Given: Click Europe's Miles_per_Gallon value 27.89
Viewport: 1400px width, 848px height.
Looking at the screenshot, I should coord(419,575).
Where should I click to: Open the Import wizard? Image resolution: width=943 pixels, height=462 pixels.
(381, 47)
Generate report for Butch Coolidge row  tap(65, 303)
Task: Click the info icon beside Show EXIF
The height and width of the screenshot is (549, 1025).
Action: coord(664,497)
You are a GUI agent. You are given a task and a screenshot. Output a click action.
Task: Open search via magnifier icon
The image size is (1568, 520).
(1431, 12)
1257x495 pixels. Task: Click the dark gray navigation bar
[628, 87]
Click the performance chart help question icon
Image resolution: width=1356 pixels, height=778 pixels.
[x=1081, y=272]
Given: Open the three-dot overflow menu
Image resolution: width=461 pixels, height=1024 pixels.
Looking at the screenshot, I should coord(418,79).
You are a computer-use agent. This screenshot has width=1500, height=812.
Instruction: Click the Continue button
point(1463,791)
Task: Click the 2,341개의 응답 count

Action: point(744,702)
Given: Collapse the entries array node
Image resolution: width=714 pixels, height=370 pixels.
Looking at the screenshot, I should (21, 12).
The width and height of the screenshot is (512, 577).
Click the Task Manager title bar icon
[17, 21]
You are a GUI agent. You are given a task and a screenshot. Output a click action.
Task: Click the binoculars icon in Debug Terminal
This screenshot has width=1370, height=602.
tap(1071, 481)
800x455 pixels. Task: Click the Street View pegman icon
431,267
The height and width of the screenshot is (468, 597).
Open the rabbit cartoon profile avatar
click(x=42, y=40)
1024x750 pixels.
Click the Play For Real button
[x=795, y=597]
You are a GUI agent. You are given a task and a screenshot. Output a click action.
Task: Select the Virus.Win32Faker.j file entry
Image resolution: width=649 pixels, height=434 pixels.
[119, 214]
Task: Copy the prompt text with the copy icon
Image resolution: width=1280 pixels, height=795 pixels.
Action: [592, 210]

** Required action **
Please, from the entries above, set down exactly the lines from the one containing "Task: Click the info icon beside Show EXIF" through the one containing "Given: Open the three-dot overflow menu", and only those.

** The completed task **
Task: Click the info icon beside Show EXIF
The height and width of the screenshot is (549, 1025).
Action: coord(664,497)
You are a GUI agent. You are given a task and a screenshot. Output a click action.
Task: Open search via magnifier icon
The image size is (1568, 520).
(1431, 12)
1257x495 pixels. Task: Click the dark gray navigation bar
[628, 87]
Click the performance chart help question icon
Image resolution: width=1356 pixels, height=778 pixels.
[x=1081, y=272]
Given: Open the three-dot overflow menu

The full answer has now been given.